Having considered the range of scenarios, including the main risks within them and the available mitigating actions described above, the Directors believe that there is low likelihood of the Group failing to operate within its liquidity headroom over the twelve months from the date of this report. Accordingly, the financial statements have been prepared under the going concern basis of accounting.

However, the Directors recognise that in a plausible downside or severe downside scenario, the Group is likely to breach one or more of its banking covenants, requiring it to negotiate covenant waivers or other new banking terms. The Directors note the positive and long-standing relationship the Group has with HSBC. However, there can be no certainty that covenant waivers will be granted, the Directors therefore acknowledge a material uncertainty surrounding the Group's going concern status.

Accounting Policies

The condensed interim financial statements have been prepared under the historical cost convention, except for derivative financial instruments and share based payments which are stated at their fair value. The accounting policies adopted, as well as significant judgements and key estimates applied, are consistent with those in the annual financial statements for the year ended 3 April 2022, as described in those financial statements.
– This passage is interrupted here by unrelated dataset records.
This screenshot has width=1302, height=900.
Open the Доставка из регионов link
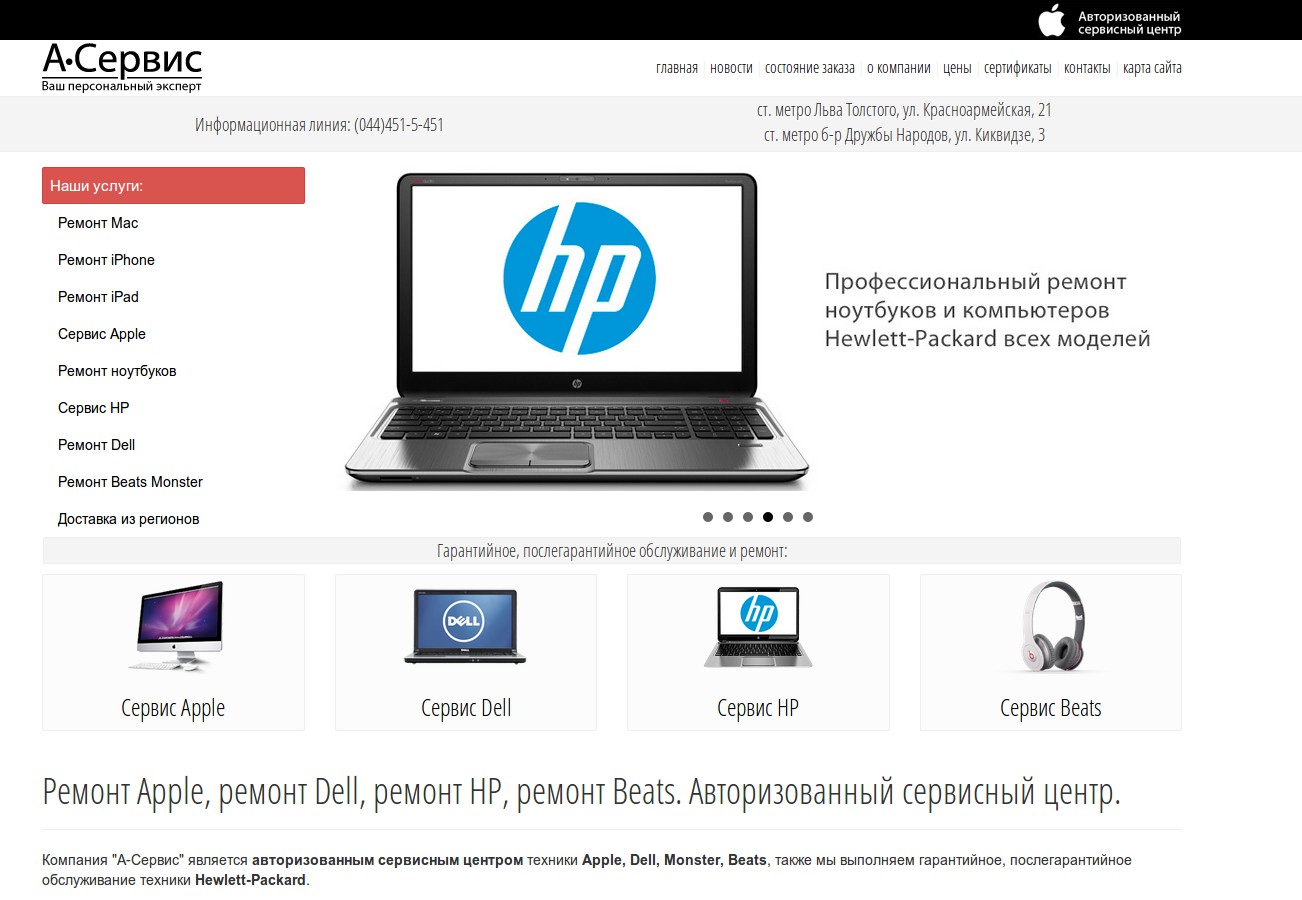(x=129, y=519)
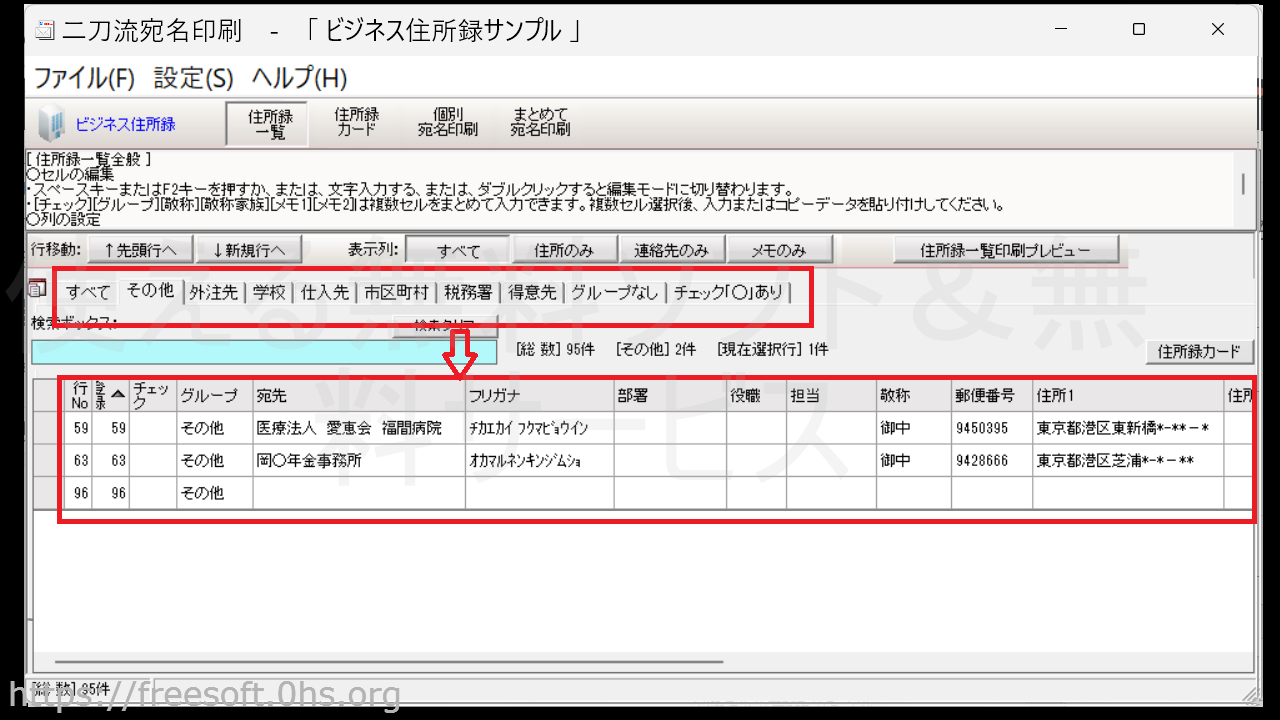Open the まとめて宛名印刷 view
Image resolution: width=1280 pixels, height=720 pixels.
coord(540,123)
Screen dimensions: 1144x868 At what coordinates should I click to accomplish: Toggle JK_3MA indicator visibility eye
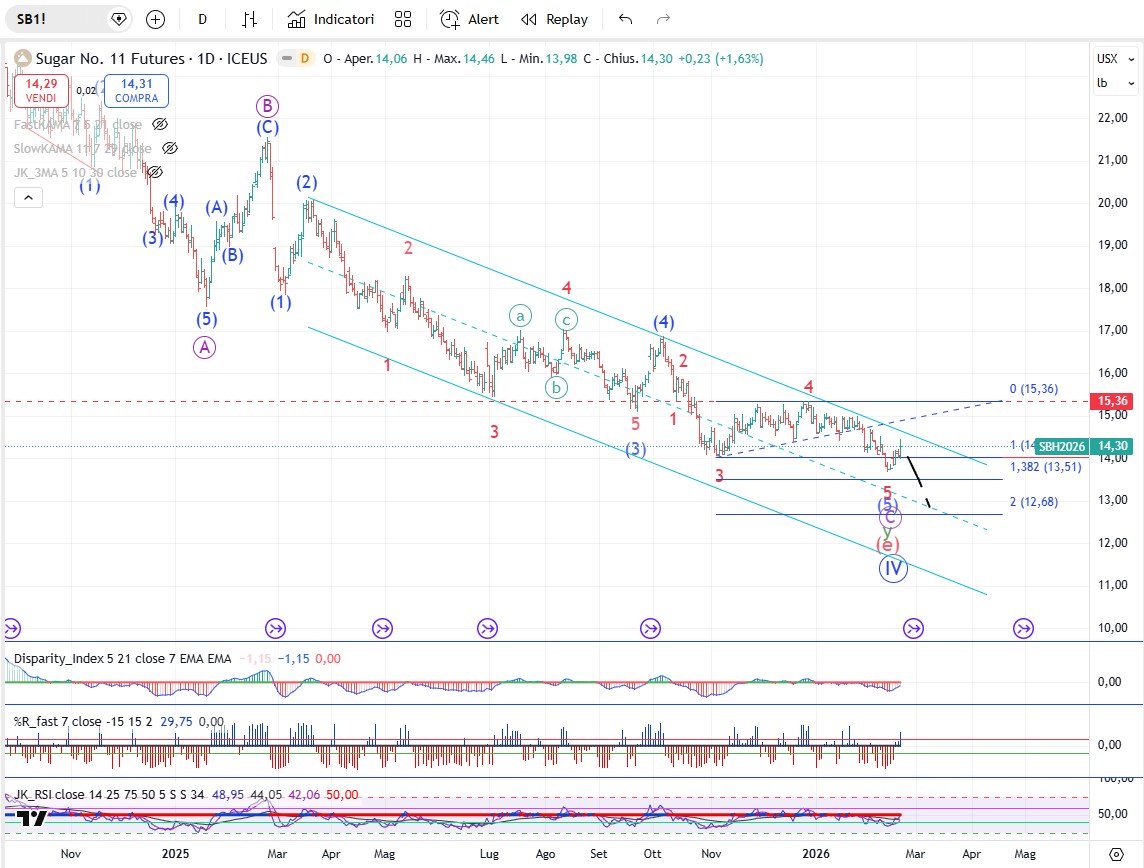(155, 172)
Notes to the Consolidated Financial Statements

For the 28 weeks to 16 October 2022

   1.    Revenue 

Group revenue is not reliant on any single major customer or group of customers. Management considers revenue to be derived from one business stream being the retail of kitchenware and related products and services.

Customers interact and shop with the Group across multiple touchpoints and their journey often involves more than one channel. The Chief Operating Decision-maker is the Board of Directors of ProCook Group plc. The Board reviews internal management reports on a frequent basis, and in line with internal reporting, the channel reporting below indicates where customers complete their final purchase transaction.

The majority of the Group's operations are carried out in the UK, with a smaller proportion of the Group's revenue being generated in the European Union. All revenue is from external customers.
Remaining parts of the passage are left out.